In the field of vehicle security checking, one of the present trends is to check container trucks and other various types of trucks without parking, thereby greatly improving security checking efficiency. In this case, it is necessary for drivers to drive vehicles through a radiation exposure region. As a result, it can cause great damage to the health of the drivers due to the high energy level or radiation dose of general accelerators or radiation sources. Thus, it is very important how to accurately recognize cabs where the drivers locate (the truck head portion) so that radiation sources may be controlled to perform no radiation or low level radiation on the cabs.
Cab recognition methods currently used in the field of security checking comprise adopting various sensors such as photoelectric switches or light curtains to recognize the type of vehicle, i.e., to recognize the head portion of the vehicle. Determining vehicle type using photoelectric switches is a determination based on blocking relationship of light beams, which requires a transmitting device and a receiving device, and thus occupies a larger area for mounting at fixed stations and cannot be mounted on vehicles for mobility.

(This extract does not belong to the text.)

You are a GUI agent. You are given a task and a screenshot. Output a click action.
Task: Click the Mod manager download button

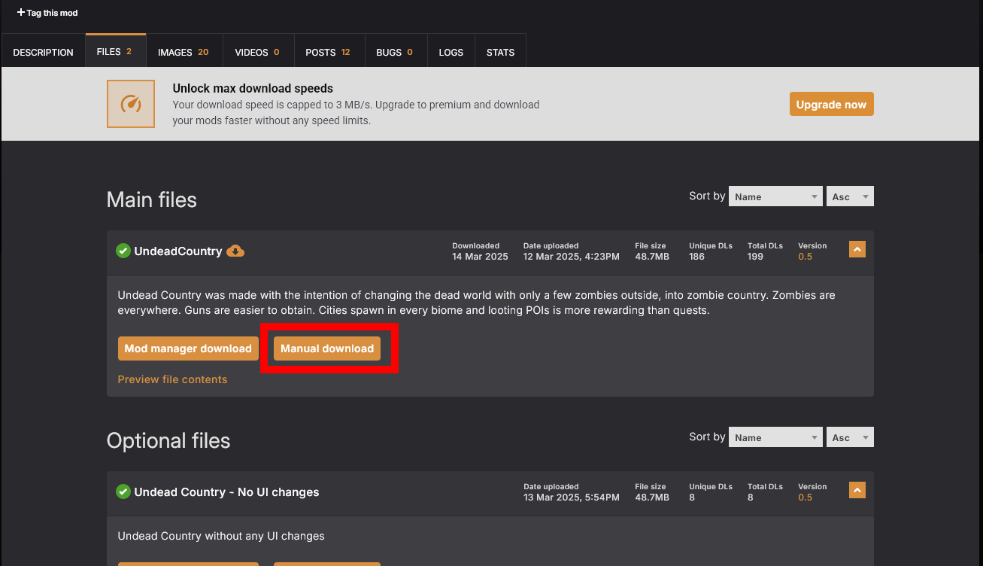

Current vehicle type recognition is generally achieved by recognizing a gap portion between the head portion and the subsequent cargo portion of a vehicle using infrared photoelectric switches, induction coils or light curtains. For container trucks, the gap portion refers to a gap up to 1 meter between the head portion and the cargo portion of the vehicle; for van trucks, it refers to a gap about merely tens of centimeters or several centimeters between the head portion and the cargo portion of the vehicle; for some “single frame trucks”, it refers to merely a recess portion between the head portion and the cargo portion of the vehicle. Due to different types of vehicles, there may be different connection structures, distances and relative heights between the head portion and the subsequent cargo portion of the vehicle, leading to different gap portions accordingly. Thus, only using the single photoelectric switches or light curtains, it is difficult to accurately determine whether the ON or OFF of a light path indicates the true gap between the head portion and the cargo portion of vehicle or some other intervals, even causing a case in which windows may be recognized as the gap portion between head portion and the cargo portion of the vehicle. This usually causes errors in the recognition of positions of the head portion and the cargo portion of the vehicle using photoelectric switches or even two-dimensional images, putting drivers in danger or making radiation scanning area on images incomplete or inaccurate. For example, because there are windows in the cab, if a photoelectric switch is provided at such a height that a light beam passes the head portion of the vehicle through the open windows of the cab so as to arrive at a receiver opposite to the photoelectric switch, a controller may determines by mistake that the head portion of the vehicle has passed and thus turns on a radiation source. However, at this time, the head portion of the vehicle has not yet passed through the radiation scanning area in fact and this misoperation may bring great danger to drivers.
Thus, there is a need to provide a method and a system for recognizing the type of vehicle rapidly and accurately, which may rapidly and accurately distinguish the head portion and the cargo portion of a vehicle, so that a radiation source may be controlled accurately to emit radiations at an appropriate dose when it is necessary to emit radiations.